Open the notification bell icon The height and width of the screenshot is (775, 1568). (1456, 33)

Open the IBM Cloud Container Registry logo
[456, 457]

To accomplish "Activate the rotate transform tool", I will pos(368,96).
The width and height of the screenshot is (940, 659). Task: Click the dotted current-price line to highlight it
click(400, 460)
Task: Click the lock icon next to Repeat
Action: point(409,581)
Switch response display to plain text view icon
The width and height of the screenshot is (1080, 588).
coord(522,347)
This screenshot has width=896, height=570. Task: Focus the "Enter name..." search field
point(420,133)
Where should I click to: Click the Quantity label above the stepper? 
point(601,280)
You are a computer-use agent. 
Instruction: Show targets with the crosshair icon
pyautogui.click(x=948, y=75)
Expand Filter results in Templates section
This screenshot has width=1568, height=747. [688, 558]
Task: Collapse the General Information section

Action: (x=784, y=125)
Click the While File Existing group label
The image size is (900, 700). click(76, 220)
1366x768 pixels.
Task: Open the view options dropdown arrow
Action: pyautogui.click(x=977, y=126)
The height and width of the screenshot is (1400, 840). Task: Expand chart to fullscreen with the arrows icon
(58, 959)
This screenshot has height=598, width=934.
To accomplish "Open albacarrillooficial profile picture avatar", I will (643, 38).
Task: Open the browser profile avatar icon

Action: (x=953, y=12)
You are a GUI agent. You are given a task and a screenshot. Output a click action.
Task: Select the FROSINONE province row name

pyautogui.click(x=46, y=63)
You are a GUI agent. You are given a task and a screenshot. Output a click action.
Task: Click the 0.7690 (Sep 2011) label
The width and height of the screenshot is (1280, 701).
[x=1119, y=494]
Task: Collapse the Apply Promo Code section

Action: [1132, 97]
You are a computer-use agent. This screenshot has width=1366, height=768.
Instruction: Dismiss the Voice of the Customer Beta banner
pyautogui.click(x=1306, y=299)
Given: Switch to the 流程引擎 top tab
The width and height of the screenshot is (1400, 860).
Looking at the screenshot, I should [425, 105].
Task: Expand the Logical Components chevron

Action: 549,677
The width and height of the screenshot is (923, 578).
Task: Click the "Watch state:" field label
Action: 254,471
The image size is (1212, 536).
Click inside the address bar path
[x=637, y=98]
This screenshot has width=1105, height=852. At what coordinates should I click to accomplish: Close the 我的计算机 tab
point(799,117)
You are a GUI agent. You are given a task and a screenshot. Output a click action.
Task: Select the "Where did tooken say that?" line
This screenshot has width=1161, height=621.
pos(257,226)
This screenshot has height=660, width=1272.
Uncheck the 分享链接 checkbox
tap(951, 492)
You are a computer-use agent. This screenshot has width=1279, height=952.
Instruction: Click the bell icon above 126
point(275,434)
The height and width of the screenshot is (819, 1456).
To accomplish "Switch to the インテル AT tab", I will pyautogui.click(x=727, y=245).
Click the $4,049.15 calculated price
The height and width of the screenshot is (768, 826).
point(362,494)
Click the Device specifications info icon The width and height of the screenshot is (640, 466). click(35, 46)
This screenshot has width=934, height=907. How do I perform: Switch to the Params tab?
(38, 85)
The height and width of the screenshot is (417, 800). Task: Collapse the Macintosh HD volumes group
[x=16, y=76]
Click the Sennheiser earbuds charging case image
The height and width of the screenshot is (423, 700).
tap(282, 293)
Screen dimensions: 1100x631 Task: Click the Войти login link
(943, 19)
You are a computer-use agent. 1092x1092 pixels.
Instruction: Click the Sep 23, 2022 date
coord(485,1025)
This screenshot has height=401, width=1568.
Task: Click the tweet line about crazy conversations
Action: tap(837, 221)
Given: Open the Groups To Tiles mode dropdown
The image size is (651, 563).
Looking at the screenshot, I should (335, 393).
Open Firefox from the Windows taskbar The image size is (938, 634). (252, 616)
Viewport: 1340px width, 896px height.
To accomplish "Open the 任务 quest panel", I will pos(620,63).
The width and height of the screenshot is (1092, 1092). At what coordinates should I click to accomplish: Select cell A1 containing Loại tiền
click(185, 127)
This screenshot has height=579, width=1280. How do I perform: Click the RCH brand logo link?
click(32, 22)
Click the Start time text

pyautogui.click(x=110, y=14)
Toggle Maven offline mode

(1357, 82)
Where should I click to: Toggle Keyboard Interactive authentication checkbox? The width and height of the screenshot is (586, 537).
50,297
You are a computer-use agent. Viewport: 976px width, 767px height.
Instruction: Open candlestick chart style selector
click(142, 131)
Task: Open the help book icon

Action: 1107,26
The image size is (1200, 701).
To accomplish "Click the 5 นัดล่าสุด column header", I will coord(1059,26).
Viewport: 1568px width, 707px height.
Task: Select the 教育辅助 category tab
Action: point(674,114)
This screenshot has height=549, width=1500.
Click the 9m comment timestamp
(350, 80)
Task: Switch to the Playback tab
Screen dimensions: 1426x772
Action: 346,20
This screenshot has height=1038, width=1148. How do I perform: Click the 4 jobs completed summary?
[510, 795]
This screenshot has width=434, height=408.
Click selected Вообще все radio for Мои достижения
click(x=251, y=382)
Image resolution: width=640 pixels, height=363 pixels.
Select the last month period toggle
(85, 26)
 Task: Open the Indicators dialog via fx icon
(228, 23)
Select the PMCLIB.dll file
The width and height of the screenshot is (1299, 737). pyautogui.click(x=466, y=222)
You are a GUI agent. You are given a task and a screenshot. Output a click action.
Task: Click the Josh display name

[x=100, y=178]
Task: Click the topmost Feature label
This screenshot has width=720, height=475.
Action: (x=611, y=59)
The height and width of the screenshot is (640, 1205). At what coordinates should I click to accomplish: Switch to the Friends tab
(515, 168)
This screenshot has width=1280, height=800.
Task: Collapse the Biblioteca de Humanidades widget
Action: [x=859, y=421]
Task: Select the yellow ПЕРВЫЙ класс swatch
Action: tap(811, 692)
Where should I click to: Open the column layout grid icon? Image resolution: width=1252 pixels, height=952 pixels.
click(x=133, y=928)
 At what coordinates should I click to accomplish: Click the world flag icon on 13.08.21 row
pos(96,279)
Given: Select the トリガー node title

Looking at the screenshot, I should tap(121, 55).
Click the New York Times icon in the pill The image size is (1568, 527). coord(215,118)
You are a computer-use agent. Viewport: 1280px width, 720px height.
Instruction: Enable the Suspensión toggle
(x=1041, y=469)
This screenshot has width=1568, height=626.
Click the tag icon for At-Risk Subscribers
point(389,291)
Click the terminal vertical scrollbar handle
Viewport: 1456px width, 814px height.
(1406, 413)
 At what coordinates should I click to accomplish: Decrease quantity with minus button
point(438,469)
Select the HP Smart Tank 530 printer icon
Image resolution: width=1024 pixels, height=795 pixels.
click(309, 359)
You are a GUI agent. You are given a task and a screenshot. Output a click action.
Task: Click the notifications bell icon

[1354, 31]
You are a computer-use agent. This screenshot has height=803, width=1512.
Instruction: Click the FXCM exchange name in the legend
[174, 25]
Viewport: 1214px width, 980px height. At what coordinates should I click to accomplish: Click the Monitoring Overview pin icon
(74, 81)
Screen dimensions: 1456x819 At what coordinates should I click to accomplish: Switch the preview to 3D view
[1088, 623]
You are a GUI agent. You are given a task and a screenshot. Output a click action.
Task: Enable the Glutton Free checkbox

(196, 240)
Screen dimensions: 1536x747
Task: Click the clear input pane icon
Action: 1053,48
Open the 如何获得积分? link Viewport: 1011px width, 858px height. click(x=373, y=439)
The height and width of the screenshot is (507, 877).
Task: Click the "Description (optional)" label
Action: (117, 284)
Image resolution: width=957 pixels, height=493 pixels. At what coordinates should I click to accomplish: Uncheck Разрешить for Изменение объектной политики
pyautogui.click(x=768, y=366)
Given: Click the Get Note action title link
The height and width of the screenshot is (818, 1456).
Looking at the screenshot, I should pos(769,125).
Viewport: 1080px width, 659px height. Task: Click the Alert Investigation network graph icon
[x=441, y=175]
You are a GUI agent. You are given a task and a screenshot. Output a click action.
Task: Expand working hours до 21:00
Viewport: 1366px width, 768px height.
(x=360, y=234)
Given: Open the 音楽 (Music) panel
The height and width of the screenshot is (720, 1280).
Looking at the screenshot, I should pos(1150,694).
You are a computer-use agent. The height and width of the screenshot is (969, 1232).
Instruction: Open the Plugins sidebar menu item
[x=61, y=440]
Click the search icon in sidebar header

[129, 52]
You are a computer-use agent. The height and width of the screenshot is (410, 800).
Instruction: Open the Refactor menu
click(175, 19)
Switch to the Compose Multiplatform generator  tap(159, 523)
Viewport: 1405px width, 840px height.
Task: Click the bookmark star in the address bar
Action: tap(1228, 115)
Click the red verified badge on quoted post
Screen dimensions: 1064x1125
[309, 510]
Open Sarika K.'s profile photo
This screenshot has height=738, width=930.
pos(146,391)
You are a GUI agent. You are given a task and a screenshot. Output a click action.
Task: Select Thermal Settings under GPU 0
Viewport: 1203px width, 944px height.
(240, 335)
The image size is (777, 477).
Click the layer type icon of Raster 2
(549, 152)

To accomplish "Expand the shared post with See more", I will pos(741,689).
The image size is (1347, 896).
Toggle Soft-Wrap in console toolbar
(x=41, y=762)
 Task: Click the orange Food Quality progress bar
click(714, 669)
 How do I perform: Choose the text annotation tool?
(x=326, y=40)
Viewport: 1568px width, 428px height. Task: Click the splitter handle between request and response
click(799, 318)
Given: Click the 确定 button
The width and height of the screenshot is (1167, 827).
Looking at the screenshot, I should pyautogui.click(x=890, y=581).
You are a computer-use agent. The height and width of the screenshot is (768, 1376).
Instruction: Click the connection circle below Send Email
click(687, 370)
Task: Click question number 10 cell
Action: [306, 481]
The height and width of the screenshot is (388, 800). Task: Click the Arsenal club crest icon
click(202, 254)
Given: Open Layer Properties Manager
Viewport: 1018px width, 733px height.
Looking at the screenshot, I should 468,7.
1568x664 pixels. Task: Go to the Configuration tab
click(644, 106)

--*--

● **Deine Aufgabe**:
Gib die Zeilen ab der Zeile mit „Image resolution: width=640“ bis einschließlich der Zeile mit „The width and height of the screenshot is (1299, 737).“ erneut aus und tausche dabei „toggle“ gegen „switch“; alles andere bleibt unverändert.

● **Lösung**:
Image resolution: width=640 pixels, height=363 pixels.
Select the last month period switch
(85, 26)
 Task: Open the Indicators dialog via fx icon
(228, 23)
Select the PMCLIB.dll file
The width and height of the screenshot is (1299, 737). pyautogui.click(x=466, y=222)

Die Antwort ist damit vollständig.